Mon Feb 22, 2021 3:13 am

Jon O reports:

Boeing recommends an operational suspension of PW4000-powered 777s (aka grounding) “until the FAA identifies the appropriate inspection protocol.” Says 69 are currently in service and 59 are in storage.

Ref: https://twitter.com/jonostrower/status/ ... 0830775301

Seems the horse left the barn first though..

Boeing's presser:

Boeing is actively monitoring recent events related to United Airlines Flight 328. While the NTSB investigation is ongoing, we recommended suspending operations of the 69 in-service and 59 in-storage 777s powered by Pratt & Whitney 4000-112 engines until the FAA identifies the appropriate inspection protocol.

Boeing supports the decision yesterday by the Japan Civil Aviation Bureau, and the FAA’s action today to suspend operations of 777 aircraft powered by Pratt & Whitney 4000-112 engines.
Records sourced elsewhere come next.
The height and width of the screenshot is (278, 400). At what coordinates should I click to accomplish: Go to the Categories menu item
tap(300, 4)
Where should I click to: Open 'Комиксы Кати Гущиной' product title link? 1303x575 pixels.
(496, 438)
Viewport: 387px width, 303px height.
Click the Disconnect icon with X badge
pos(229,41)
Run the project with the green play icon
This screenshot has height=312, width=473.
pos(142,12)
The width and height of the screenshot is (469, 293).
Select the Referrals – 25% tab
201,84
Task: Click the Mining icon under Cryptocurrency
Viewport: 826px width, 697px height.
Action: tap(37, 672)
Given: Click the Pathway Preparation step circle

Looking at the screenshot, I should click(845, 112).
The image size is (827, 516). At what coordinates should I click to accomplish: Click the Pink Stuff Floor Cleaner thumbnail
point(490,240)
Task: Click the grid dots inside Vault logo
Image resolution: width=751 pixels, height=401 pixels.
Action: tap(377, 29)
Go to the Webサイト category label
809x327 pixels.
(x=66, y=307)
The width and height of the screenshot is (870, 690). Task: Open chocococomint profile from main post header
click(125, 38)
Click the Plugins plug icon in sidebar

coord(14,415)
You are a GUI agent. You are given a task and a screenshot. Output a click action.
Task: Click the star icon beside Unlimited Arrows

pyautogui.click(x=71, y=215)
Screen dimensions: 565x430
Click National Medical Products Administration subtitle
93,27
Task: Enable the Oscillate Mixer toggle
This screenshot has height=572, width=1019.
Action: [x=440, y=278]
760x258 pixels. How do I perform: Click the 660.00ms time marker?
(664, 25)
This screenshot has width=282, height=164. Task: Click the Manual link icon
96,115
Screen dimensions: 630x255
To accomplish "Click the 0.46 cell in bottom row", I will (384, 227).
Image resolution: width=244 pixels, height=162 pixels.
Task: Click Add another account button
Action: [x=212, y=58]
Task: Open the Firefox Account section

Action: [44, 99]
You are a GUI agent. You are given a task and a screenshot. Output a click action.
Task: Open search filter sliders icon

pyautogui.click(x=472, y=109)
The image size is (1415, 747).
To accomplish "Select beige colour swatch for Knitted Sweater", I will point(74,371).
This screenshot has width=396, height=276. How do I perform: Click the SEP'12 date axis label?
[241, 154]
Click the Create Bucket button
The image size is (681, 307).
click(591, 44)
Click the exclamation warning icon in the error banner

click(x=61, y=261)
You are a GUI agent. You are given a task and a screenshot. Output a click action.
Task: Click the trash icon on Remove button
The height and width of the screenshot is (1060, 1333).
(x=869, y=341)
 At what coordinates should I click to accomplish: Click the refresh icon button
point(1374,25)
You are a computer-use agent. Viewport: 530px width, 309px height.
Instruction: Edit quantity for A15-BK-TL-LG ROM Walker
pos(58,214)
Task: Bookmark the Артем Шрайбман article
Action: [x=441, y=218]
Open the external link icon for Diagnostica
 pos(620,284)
We are working with these regulators as they take actions while these planes are on the ground and further inspections are conducted by Pratt & Whitney.

Updates will be provided as more information becomes available.

Ref: https://boeing.mediaroom.com/news-relea ... tem=130829
Last edited by Revelation on Mon Feb 22, 2021 3:21 am, edited 1 time in total.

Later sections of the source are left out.